FLAVIO INSINNA/ “Mio padre mi ha sempre detto di non mollare” (Vieni da me)

- Carmine Massimo Balsamo

Da domani di nuovo protagonista al timone del game show L’eredità su Rai 1, Flavio Insinna si racconta a tutto tondo a Vieni da me.

Flavio Insinna a "Vieni da me"
Flavio Insinna a "Vieni da me" (Rai, 2019)

Flavio Insinna a 360° nella lunga intervista rilasciata ai microfoni di Vieni da me. L’attore e presentatore televisivo ha parlato della sua famiglia e del suo passato, ricordando le difficoltà incontrate quando mosse i primi passi nel mondo dello spettacolo e il grande supporto dei suoi genitori. Ecco le parole del 54enne nato a Roma: «Non hanno aspettato di vedermi sui giornali o nei programmi, li ho sempre amati per mille motivi ma anche perché hanno fatto il tifo perché vedevano che mi impegnavo come un matto. Mi hanno lasciato fare perché hanno capito che mi impegnavo come se fossi in università o al lavoro. Quando volevo mollare, mio padre mi disse che non dovevo abbandonare perché “di famiglia non lo facciamo mai”. Per un genitore era l’occasione per dire “te l’avevamo detto”, ma lui non lo ha fatto». (Aggiornamento di Massimo Balsamo)

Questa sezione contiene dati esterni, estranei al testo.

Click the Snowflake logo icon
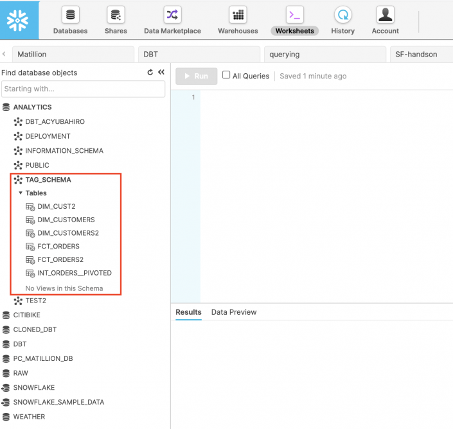 click(19, 20)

FLAVIO INSINNA: “FIGLI? TRA UN PO’ DIVENTO DIRETTAMENTE NONNO”

Domani, a partire dalle ore 18.45, torna su Rai 1 L’Eredità e Flavio Insinna scalda i motori: il conduttore è stato ospite a Vieni da me, parlando della nuova stagione ma non solo. «La scorsa è stata una stagione straordinaria, ma da domani è un altro giorno, una nuova sfida», le parole dell’artista, che non ha voluto svelare altro sul game show. Una canzone di Renato Rascel ha aperto il dialogo con Caterina Balivo sulla famiglia e sul fatto che non ha figli: «Non è un cappotto, che si esce e si compra: non è successo, sono successe tante altre cose…». Ironizzando poco dopo: «Un altro po’ faccio il salto e divento direttamente nonno». Poi è il turno di I will survive: «Un brano importante nella storia della nostra famiglia perché un giorno mi sono presentato a casa e ho detto che avrei fatto il dj. E’ diventato un lavoro per me: mi chiamavano a compleanni, feste e matrimoni e facevo il dj. Ho ancora il giradischi a casa, tutta l’apparecchiatura di quando facevo il dj all’età di 16 anni. Muovevo anche una piccola economia: non avendo la macchina, pagavo una persona e mi dava una persona. Mio padre si è chiuso a piangere nel suo studio per due anni (ndr): diceva a mia madre che avevano un figlio “cassettaro”».

FLAVIO INSINNA E IL RUOLO DELLA SORELLA VALENTIA

La sorella Valentina è stata molto importante per Flavio Insinna, come sottolineato poco dopo: «Non mi hanno preso all’Accademia d’arte drammatica, mi sono chiuso nel mio dolore leopardiano nella casa al mare. Mia sorella ha deciso di aiutarmi e mi ha iscritto ad una scuola di teatro: quella scuola mi ha aperto un mondo, ho ricominciato a leggere e dopo due anni sono entrato nella scuola di Gigi Proietti. Da soli non facciamo niente, ci vuole sempre una sorella o un fratello che ti dà una mano». Poi, una battuta sulla sua adolescenza e suoi rientri a casa a tarda notte: «L’incontro imbarazzante era con papà: mi guardava sulla porta e non parlava neanche. Io capisco, le famiglie vorrebbero per i figli il meglio: è la cosa più difficile al mondo, manuali per essere genitori non ne esistono. C’è da proteggere e c’è da dire molti no, serve anche il coraggio di provare a capire di cosa vuole fare».